Graduation and Father's Day

 The week leading up to graduation day was not as it should be. In between work schedules, trying to get the fishing business into the water for the year and general hustle, what was lacking was any sense of excitement or pride for my son. In its place were immersive levels of grief and regret. Grief for the last of my babies leaving the nest. Regret for all I didn't do for them. 

I've been down the empty nest grief road twice before. We're all so busy keeping balls or knives in the air and racing from event to event that we don't see it coming. The emptiness slaps the face and echoes off bare walls. 

The actual graduation day was of course, joyful as it should be. The weather was perfect- sunny and hot- right up to 3:50 p.m. when the skies let loose and we scurried into the suffocation of a way-past-firecode gymnasium. My child walked across the stage, took their diploma and smiled the 'goodbye assholes' smile. We had a good party while waiting for the electricity to come back on.

The school had not been a good fit for them.
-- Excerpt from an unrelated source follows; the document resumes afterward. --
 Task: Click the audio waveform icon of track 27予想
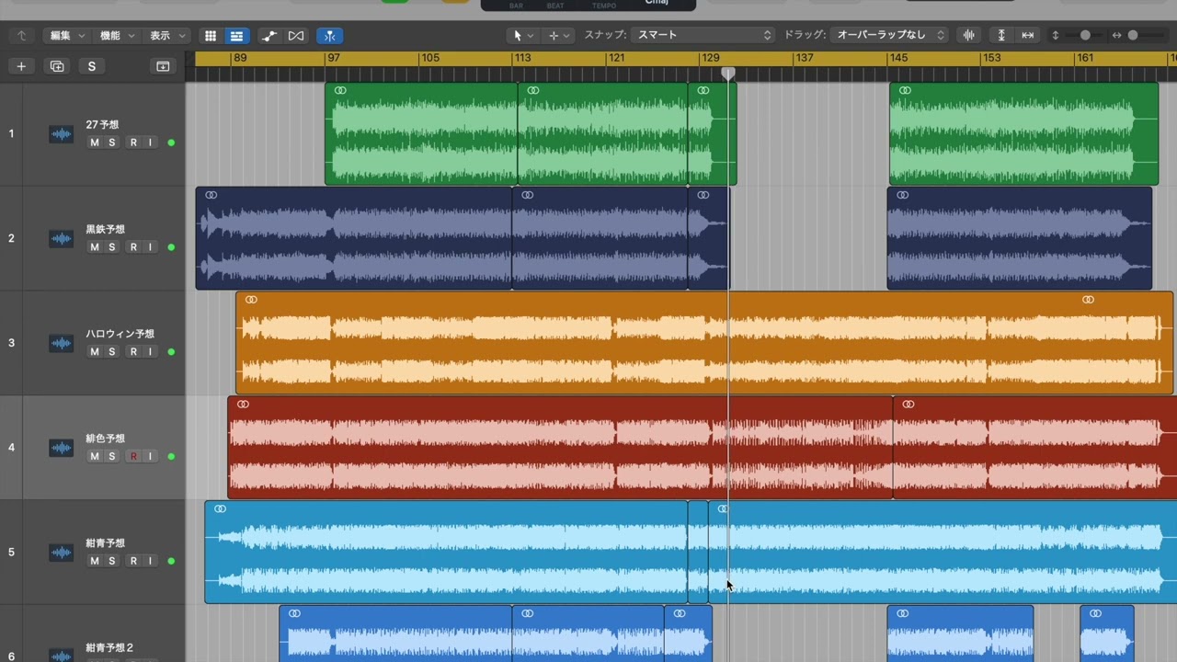[61, 134]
This 4 year revelation process occurred after 6 years of post-divorce strife and constant financial panic. I was acutely aware that week, not of everything I'd done and fought for on their behalf, but of all of their suffering and my ineffectuality in making it better. 
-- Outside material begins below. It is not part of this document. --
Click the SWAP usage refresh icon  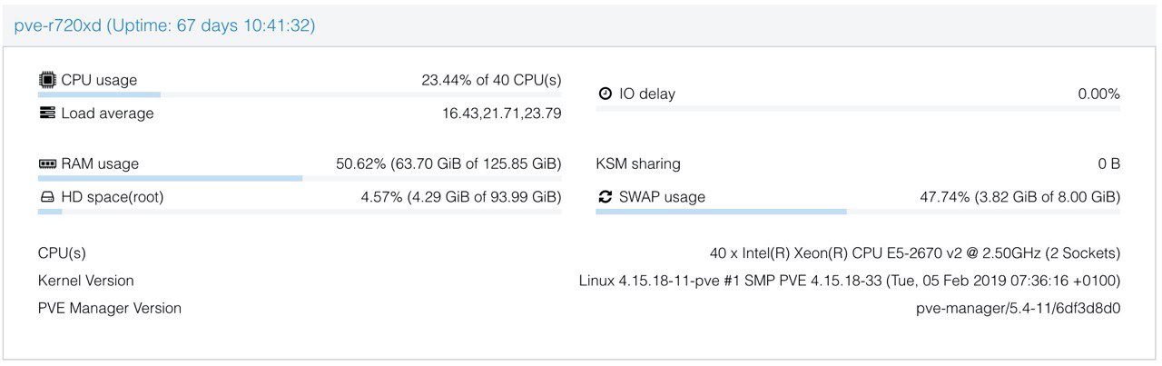click(606, 197)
When the 3 were little, I felt I knew my place in the world, my strength and nurturing, my value as a person. Perhaps for that reason, I got stuck. Very stuck. Stuck in wanting their 3, 5 or 12 year old selves and my life during that time to come back. It's of course irrational, but extremely powerful. A faded plastic toy half buried in the grass where it had been dropped a dozen years ago would bring on the flood, because to me it was last week. The colors were still bright; the sounds of play still so immediate. The small hand in mine warm and innocent.
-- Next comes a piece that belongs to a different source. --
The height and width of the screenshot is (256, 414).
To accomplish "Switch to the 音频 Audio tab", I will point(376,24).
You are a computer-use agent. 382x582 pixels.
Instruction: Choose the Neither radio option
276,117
Getting unstuck hurts like a motherfucker. And it's messy. 

The week after graduation started hopefully, with them and I sitting down on a miserable chilly Saturday afternoon to nail down a loan for freshman year. I thought co-signing was a check-off. I thought I was not the guy of 11 years ago in the midst of a financial meltdown. I'd relentlessly busted ass and somehow made a little something of myself. Well, the good folks and software at Campus Door did not share my improved self image. 

On the happier side, the 2 younger offspring came out to the island to hang in their childhood home and help with setting lobster gear. The moment they stepped off the ferry, their demeanors changed instantly. As was always the case, when they stepped in the door at 33 South Road, the weight and tension melted off them. A little later, one was quietly upstairs and the other was asleep by the wood stove. 

As healing as it felt and as happy as I was to have them home, I knew something was coming. I knew I couldn't stay in the warm pool of nostalgia with them. 

At the end of the week the three of us drove into the mountains for a couple of days of celebratory hiking and pool lounging. 

On the last night after a minor conflict, I wandered over to the motel playground. This was a portal to motherfuckering painful personal growth. The colors of the slide and swings were bright. It was empty. Grass grew long up through it. My babies were not going to come running and bickering and demanding pushes. They would not push and shove up the ladder to come down the slide. Still in some part of me, I waited. I was a ghost only now coming to realize it and finally seeing the long grass as it got dark. 

It took several more days to work through.

My adult children are amazing and I'm lucky to be part of their lives. It's a good time to move on.